The presence of a chain_id within smart contracts and RPC responses (via TIP-174 and TIP-474) makes this the next logical step in protocol security and developer ergonomics.
Motivation
Tronpower’s goal is simple. Build a better TRON ecosystem and lead the charge for innovation and hope others follow suit.
We have built TRON’s first and only dedicated, full fledge dApp on the testnet which allows users to have a hands-on experience with TRON and learning about its unique resource model and permission model.
Building this testnet made us realize that bad actors or phishing sites may tarnish the TRON ecosystem if it does not have a robust security standard that Tronpower is upholding and want to prevent as many loopholes as possible.
We want to set a standard , the Tronpower Standard
.
Bringing innovation , security and benefits/prosperity for all TRON users.
Additional Context
As TRON grows to support more decentralized applications (dApps), testnets and alternative chains become critical for safe experimentation and onboarding.
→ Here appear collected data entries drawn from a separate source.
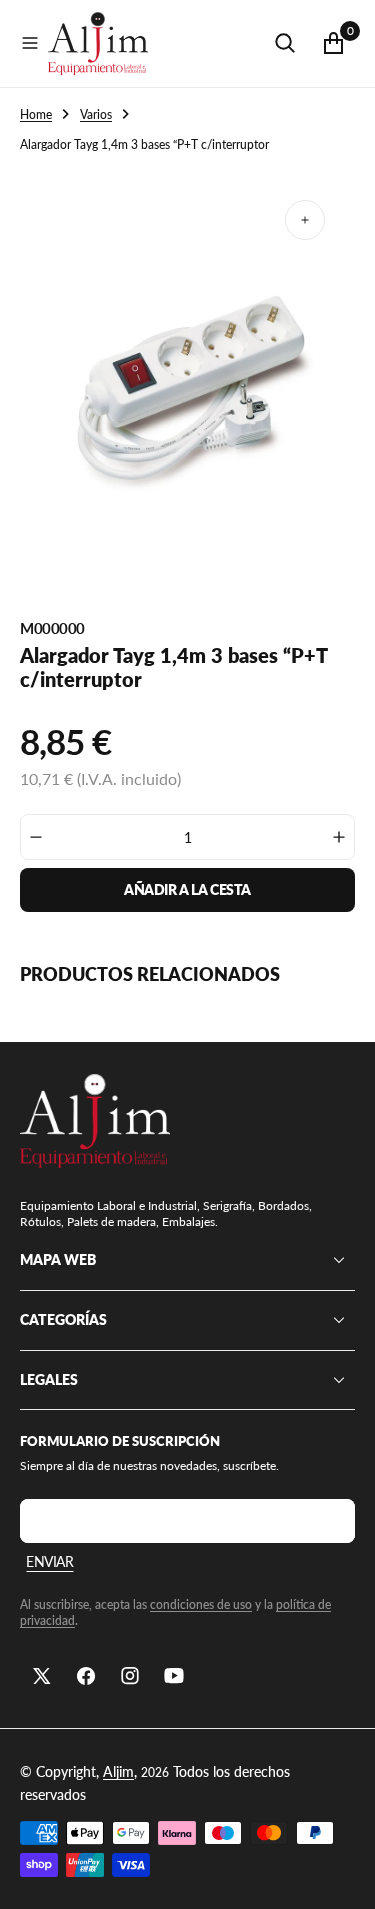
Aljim (118, 1771)
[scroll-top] (341, 1875)
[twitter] (42, 1676)
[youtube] (174, 1676)
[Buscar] (285, 43)
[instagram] (130, 1676)
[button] (30, 43)
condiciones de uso (201, 1604)
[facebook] (86, 1676)
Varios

Developers and users must be confident that transactions signed on a testnet cannot be replayed on mainnet, and vice versa.
Without this protection, malicious actors can take a testnet-signed transaction and replay it on mainnet, potentially tricking users or draining wallets.
By introducing a chain-specific identifier directly into transaction signing and verification logic, TIP-155 ensures cross-network safety while maintaining compatibility with TRON’s existing infrastructure.